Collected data
------------------------------------------------------------------------

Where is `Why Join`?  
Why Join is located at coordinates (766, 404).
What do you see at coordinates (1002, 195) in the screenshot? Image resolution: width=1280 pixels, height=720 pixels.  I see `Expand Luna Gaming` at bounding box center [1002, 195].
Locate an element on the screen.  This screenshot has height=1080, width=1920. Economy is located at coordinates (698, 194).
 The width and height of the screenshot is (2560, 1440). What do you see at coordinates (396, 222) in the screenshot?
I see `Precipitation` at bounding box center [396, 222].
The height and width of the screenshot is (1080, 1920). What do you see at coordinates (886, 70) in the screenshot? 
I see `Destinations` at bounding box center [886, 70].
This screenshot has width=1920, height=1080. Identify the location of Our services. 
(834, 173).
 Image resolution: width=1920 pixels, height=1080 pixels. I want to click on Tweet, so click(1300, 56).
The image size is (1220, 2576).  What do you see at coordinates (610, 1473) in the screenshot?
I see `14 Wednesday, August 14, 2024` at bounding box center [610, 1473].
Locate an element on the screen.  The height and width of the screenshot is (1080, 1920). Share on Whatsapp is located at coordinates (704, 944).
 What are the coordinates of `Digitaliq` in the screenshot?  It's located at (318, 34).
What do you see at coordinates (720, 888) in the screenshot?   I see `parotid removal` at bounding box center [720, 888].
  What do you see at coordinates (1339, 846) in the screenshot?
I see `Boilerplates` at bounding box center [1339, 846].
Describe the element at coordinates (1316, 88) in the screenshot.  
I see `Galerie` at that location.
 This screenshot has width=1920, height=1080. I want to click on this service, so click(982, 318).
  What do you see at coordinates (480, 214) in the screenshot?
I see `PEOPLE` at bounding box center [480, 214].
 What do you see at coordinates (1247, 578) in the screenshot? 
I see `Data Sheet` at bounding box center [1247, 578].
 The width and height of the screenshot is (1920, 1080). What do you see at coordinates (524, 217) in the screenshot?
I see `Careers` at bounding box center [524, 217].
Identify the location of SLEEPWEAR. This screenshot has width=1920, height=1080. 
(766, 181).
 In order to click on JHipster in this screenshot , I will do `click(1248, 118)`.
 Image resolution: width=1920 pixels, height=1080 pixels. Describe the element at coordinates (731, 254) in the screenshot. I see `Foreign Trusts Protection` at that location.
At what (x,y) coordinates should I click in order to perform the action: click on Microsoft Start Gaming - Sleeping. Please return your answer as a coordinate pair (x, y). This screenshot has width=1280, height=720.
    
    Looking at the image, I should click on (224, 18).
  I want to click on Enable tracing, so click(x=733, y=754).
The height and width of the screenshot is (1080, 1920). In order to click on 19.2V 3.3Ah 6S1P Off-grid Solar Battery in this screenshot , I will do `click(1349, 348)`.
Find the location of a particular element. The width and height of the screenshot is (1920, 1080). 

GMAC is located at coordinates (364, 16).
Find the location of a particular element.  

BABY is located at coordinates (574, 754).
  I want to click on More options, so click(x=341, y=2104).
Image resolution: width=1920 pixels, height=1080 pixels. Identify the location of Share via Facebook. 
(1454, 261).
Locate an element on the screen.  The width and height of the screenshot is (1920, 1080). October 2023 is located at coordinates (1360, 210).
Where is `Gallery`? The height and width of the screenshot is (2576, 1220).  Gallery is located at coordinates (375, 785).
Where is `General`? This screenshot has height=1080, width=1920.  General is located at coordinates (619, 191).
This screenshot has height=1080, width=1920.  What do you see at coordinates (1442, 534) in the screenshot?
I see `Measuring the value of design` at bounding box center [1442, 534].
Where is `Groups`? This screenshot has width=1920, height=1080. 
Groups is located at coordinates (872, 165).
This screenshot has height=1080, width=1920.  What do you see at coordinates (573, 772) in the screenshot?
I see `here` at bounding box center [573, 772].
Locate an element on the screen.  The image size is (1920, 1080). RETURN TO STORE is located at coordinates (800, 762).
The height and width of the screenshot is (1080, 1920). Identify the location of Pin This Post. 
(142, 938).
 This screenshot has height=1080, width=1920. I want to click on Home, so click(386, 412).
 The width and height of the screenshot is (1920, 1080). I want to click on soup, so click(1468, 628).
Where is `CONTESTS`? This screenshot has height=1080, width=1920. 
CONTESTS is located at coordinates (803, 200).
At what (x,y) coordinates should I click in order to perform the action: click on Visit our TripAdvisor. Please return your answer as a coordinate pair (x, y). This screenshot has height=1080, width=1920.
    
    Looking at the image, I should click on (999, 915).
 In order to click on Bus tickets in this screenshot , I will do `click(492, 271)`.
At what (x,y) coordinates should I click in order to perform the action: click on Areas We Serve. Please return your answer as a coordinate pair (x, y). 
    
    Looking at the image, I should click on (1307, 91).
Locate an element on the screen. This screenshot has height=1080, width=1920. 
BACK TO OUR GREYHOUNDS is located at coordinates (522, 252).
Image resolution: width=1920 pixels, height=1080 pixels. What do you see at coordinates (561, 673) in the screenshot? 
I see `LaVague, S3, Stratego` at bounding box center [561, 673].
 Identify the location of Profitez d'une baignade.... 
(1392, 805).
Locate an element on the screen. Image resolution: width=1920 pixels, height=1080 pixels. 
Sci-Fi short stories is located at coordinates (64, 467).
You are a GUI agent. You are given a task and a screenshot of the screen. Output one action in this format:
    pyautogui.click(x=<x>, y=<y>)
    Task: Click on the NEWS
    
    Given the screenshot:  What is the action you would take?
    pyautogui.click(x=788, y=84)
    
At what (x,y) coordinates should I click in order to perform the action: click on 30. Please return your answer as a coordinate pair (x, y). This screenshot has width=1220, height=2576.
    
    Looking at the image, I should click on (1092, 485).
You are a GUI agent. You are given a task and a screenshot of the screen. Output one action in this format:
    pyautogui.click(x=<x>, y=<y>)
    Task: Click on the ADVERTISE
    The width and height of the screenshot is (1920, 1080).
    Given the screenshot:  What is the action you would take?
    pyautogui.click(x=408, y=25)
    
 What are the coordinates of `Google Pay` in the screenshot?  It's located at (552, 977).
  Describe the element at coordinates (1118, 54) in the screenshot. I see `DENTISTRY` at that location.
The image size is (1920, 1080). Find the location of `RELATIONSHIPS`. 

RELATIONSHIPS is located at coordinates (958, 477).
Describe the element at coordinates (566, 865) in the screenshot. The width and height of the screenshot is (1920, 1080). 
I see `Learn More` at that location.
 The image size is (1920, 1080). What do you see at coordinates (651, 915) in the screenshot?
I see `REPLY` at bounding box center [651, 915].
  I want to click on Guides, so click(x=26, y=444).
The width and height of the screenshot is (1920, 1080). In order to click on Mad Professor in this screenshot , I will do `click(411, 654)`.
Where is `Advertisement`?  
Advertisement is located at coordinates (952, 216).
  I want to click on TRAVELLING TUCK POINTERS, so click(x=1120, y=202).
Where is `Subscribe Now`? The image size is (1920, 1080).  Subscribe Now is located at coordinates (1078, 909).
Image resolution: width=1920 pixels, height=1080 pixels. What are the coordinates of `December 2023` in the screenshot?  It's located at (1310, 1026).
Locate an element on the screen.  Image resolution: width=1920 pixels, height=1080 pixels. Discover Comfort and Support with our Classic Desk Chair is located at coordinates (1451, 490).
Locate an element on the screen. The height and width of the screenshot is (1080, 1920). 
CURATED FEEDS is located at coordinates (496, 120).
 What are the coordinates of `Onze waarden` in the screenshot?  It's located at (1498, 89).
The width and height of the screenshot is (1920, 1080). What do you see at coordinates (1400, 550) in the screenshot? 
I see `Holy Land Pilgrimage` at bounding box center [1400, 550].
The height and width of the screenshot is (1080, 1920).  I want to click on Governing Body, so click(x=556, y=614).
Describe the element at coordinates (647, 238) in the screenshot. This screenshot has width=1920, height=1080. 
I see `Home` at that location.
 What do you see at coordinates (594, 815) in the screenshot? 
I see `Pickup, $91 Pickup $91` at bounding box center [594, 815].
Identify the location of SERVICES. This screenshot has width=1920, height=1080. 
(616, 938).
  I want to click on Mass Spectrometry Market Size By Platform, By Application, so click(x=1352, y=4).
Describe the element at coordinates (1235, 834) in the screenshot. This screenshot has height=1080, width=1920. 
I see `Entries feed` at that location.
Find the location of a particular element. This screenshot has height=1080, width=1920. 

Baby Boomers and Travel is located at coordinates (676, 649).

------------------------------------------------------------------------

> [Written instruction]:
Recast the rows from the start through the line containing "What do you see at coordinates (1002, 195)", inclusive, as a Markdown table with the columns Row and Content, leaving out any blank lines.

> [Final answer]:
| Row | Content |
|---|---|
| 1 | Where is `Why Join`?   |
| 2 | Why Join is located at coordinates (766, 404). |
| 3 | What do you see at coordinates (1002, 195) in the screenshot? Image resolution: width=1280 pixels, height=720 pixels.  I see `Expand Luna Gaming` at bounding box center [1002, 195]. |